Mitchell Weiser ist ein exzellenter Fußballer. Abseits des Rasens aber kokettiert er in grellen Outfits gern mit dem Image des extrovertierten Stars. Wie ernst meint er es? Eine Shopping-Tour.
Anmerkung: Die Reportage erschien erstmals im September 2016 in der 11FREUNDE-Ausgabe #178.
Die coolste Sau auf dem Planeten? Der Typ mit dem verwegensten Swag dieser Erde? Mitchell Weiser muss überlegen. Was komisch ist, eilt ihm doch der Ruf voraus, in Sachen Swag, diesem Hybridbegriff für Style, Ausstrahlung und Attitüde, ziemlich genau Bescheid zu wissen.
Nach längerem Brainstorming, er will sich nicht zu früh festlegen, dann die knappe Antwort: „Wahrscheinlich schon David.“ „David Beckham?“, widerspricht Luca, einer seiner Freunde, der scheinbar genau weiß, welchen Nachnamen Mitch, wie er Mitchell Weiser nennt, für den David vorgesehen hat. „David Beckham?“, nörgelt Luca, „nee, man. Der ist doch irgendwie asi!“ „Ja, genau“, sagt Weiser. „Aber das mag ich.“
Glitzernde Schuhe und streitbare Mützen
Es ist Nachmittag in Berlin-Mitte und Mitchell Weiser – 22 Jahre alt, 256 000 Follower auf Instagram, Rechtsverteidiger bei Hertha BSC – soll mit 11FREUNDE shoppen gehen. Schließlich müsse er ja Wert auf Kleidung legen, so der Hintergedanke der Inszenierung, auf stimmige Outfits, auf glitzernde Schuhe und streitbare Mützen. Denn wer das Internet nach Weiser durchforstet, der findet ihn nicht nur auf dem Fußballplatz.
Der sieht ihn mal mehr oder weniger schlicht in Schwarz auf der Fashion Week, der sieht ihn mit Fischerhut und ganz in Rot durch die Stadt spazieren und der erwischt ihn in regelmäßigen Abständen auf der Facebook-Seite „Fußballer, die den Swag aufdrehen“. Anders ausgedrückt: Mitchell Weiser zieht sich Sachen an, die andere Leute interessieren. Im positiven wie im negativen Sinne.

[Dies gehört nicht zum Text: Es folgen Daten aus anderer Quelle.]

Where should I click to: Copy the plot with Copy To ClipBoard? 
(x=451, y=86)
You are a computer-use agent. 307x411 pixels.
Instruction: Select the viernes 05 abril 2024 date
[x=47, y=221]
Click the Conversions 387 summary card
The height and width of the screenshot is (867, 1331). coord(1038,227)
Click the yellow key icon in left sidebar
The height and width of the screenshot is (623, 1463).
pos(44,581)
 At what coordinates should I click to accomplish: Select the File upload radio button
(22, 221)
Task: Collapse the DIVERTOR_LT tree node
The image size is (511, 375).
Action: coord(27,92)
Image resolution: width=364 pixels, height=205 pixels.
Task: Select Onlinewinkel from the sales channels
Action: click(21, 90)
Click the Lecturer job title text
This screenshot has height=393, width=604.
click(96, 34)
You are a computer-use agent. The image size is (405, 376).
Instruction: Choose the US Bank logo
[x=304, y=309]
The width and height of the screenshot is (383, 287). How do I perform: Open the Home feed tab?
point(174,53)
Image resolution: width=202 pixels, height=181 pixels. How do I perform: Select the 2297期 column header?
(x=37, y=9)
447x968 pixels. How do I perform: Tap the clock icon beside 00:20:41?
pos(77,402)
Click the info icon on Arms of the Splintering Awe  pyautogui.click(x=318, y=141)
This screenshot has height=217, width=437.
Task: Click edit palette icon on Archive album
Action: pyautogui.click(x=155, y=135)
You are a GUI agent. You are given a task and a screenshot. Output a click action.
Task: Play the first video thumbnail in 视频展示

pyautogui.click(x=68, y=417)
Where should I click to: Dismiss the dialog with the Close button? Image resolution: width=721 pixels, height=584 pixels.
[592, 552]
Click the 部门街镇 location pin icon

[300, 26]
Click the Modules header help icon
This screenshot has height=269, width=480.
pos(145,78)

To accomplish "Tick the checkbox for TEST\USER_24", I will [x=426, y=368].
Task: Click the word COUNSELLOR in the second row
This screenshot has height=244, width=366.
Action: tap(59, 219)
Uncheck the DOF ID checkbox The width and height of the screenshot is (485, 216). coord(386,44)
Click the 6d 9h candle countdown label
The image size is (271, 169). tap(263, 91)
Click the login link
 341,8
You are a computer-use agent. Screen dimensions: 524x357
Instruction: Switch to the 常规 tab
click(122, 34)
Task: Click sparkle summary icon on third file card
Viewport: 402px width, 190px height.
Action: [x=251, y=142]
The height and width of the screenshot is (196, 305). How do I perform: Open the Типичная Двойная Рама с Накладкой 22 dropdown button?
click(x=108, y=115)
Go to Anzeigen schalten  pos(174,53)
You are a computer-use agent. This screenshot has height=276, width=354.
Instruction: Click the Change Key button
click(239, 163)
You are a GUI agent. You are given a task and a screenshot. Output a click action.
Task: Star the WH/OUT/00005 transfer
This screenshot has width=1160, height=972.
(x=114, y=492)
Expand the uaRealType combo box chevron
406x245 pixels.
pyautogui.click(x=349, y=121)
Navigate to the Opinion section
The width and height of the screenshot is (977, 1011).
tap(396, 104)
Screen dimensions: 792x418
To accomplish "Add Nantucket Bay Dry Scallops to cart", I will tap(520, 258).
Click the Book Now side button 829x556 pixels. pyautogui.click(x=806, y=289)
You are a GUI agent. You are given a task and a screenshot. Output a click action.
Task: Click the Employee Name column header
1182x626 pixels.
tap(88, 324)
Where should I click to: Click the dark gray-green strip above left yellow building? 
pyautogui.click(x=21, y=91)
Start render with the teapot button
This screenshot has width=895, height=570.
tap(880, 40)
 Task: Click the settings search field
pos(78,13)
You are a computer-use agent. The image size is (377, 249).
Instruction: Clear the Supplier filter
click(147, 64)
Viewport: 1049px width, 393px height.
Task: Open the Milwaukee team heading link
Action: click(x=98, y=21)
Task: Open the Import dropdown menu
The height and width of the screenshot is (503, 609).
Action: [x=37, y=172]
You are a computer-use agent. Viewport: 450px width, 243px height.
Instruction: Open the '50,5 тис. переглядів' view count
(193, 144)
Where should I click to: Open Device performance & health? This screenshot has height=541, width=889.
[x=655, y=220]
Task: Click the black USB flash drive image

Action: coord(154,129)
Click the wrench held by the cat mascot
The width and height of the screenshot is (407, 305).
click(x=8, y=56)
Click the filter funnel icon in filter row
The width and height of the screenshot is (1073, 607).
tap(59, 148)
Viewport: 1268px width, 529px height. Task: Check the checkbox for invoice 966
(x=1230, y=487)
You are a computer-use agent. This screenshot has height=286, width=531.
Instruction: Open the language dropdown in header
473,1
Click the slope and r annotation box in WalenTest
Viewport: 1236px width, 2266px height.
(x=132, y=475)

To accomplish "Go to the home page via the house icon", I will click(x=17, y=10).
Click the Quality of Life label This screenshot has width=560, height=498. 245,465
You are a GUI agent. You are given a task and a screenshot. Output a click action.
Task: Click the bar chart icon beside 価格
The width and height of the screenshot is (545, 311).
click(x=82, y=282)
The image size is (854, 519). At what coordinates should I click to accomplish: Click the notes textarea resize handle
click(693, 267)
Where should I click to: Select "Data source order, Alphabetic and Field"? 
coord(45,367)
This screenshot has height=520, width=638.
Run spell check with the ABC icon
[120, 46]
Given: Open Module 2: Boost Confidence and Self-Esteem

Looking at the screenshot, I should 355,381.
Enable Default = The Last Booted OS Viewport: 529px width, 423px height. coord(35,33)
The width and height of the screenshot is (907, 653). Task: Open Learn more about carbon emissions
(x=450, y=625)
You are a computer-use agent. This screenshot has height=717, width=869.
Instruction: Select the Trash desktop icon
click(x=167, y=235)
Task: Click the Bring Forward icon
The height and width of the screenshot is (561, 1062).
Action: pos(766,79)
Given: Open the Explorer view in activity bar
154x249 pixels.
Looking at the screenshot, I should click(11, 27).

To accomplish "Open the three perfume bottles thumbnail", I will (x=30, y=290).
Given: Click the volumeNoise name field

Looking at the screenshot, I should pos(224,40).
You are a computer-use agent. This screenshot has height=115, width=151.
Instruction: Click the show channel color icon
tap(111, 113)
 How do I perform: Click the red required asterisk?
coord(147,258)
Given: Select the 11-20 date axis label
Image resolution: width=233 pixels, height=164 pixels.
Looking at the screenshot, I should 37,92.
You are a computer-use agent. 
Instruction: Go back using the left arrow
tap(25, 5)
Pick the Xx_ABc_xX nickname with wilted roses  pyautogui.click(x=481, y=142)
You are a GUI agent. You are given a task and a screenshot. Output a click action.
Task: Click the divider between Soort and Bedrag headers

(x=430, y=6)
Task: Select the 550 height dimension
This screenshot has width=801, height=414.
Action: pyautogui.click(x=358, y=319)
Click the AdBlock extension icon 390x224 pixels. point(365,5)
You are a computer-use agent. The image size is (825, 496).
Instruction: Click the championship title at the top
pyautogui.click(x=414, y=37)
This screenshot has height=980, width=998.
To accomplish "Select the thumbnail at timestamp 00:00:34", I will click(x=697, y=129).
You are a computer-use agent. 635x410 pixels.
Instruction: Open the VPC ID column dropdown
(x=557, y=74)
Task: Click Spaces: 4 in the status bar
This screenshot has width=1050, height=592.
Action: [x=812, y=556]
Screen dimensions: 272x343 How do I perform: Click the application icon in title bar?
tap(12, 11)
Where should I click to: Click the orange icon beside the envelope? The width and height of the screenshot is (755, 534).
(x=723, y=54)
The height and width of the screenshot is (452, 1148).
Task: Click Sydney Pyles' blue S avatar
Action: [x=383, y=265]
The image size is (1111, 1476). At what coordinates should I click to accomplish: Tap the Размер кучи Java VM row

Schwierigkeiten mit Autoritäten
Es ist 17 Uhr und Mitchell Weiser kommt zu dritt. Zwei Jugendfreunde, Luca und Puya, hat er dabei, alle drei sagen höflich „Hallo“, Weiser selbst fast ein bisschen schüchtern. Sein Outfit: schwarze Sneaker, babyblaue Stoffhose, weißes Oversize-Shirt, schwarze Jacke. Dazu der obligatorische Fußballerschnitt mit rasiertem Nacken und Tolle oben drauf und ein paar Haare am Kinn. Alles in allem unauffällig, vielleicht eine Art Casual Friday Look für Fußballer?
Erster Halt ist ein Cappy Store, Menschen mit verstaubtem Swag eher als Kappen-Geschäft geläufig. Während Weiser mit großer Sorgfalt nach Cappys zum Anprobieren guckt, erzählt Luca von ihrem Kennenlernen. Beim 1. FC Köln in der Jugend sei das gewesen. Gleich beim ersten gemeinsamen Training hätten die beiden so viel Blödsinn gemacht, dass ihr Trainer sie fortan in den Einheiten trennte. Mitchell Weiser schaut sich im Spiegel an und grinst.
Als Problemkind abgestempelt
Mit Autoritäten und ihm, erzählt er, war es schwierig. „Ich habe immer meine Meinung gesagt, ob das in der Schule war oder bei Trainern. Man wird dann schnell als Problemkind abgestempelt. Dabei habe ich mir nur nicht alles gefallen lassen.“ Als Kind zog Weiser oft um, sein Vater, Patrick Weiser, war selbst Profi. Zunächst ging es von Köln nach Rennes in Frankreich, im Kindergarten sprach Mitchell besser französisch als deutsch.
Probleme, sich im neuen Umfeld einzugliedern, hatte er nie. „Ich fand immer schnell neue Freunde. In Frankreich erinnere ich mich vor allem an einen. Er war psychisch nicht ganz auf der Höhe und hat immer gesabbert. Aber war ein guter Mann, der Xavier.“ Aus Frankreich zog es die Weisers 1999 nach Braunschweig, nach Jahren in Niedersachsen dann mit elf Jahren der vorerst letzte Umzug, zurück nach Köln. Dort fanden seine Eltern, seine beiden Geschwister und er schließlich eine Heimat.